§ YOUR INSTRUCTIONS
Write out the entries below exactly. End with the line that contains "[ความหวังทางหลวงพิเศษฯ M82 ช่วยลดต้นทุนภาคขนส่ง]".

=== Section Start ===

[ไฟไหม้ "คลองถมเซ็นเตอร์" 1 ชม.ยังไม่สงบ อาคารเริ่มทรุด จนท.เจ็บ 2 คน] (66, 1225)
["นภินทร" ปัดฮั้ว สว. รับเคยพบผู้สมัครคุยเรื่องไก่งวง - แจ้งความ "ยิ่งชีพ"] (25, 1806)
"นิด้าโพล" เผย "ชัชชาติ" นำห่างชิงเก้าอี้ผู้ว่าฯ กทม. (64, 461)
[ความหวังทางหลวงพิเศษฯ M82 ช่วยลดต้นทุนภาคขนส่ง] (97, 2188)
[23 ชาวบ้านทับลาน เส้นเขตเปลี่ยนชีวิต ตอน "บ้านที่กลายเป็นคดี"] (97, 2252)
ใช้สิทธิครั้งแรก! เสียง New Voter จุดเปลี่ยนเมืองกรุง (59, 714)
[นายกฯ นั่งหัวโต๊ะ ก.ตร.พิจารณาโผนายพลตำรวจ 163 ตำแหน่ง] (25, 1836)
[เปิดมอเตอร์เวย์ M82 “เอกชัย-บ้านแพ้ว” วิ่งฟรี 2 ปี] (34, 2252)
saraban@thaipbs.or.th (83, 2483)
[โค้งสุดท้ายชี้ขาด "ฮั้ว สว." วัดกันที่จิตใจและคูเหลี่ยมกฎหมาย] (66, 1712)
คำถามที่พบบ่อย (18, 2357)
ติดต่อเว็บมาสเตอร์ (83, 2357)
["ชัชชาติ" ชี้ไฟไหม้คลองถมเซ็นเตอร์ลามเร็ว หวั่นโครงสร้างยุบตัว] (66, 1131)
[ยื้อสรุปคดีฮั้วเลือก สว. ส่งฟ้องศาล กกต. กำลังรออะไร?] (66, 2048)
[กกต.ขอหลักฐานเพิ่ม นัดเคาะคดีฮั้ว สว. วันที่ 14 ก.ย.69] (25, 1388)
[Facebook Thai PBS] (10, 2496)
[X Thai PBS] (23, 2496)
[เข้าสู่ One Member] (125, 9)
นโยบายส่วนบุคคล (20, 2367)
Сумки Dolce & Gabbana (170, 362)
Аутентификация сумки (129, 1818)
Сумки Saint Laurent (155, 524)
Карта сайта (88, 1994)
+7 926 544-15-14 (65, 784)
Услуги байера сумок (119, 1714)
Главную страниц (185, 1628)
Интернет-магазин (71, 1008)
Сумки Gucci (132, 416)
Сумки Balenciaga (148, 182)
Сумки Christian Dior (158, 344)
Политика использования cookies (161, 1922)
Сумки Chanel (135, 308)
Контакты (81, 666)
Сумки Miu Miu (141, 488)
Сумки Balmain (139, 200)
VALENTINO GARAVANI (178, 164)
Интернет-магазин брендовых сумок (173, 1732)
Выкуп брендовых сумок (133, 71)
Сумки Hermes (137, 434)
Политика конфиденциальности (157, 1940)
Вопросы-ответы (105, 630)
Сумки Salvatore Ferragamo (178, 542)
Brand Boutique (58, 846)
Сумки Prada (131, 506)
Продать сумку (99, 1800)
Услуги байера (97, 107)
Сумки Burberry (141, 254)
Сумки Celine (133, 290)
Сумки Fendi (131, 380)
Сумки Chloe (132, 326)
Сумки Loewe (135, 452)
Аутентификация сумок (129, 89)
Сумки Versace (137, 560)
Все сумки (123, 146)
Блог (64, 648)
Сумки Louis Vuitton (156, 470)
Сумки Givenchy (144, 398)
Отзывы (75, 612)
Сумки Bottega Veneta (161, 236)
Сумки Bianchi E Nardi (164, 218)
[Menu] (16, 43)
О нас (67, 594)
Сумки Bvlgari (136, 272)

=== Section End ===

§ COMPLETED EXERCISE
[ไฟไหม้ "คลองถมเซ็นเตอร์" 1 ชม.ยังไม่สงบ อาคารเริ่มทรุด จนท.เจ็บ 2 คน] (66, 1225)
["นภินทร" ปัดฮั้ว สว. รับเคยพบผู้สมัครคุยเรื่องไก่งวง - แจ้งความ "ยิ่งชีพ"] (25, 1806)
"นิด้าโพล" เผย "ชัชชาติ" นำห่างชิงเก้าอี้ผู้ว่าฯ กทม. (64, 461)
[ความหวังทางหลวงพิเศษฯ M82 ช่วยลดต้นทุนภาคขนส่ง] (97, 2188)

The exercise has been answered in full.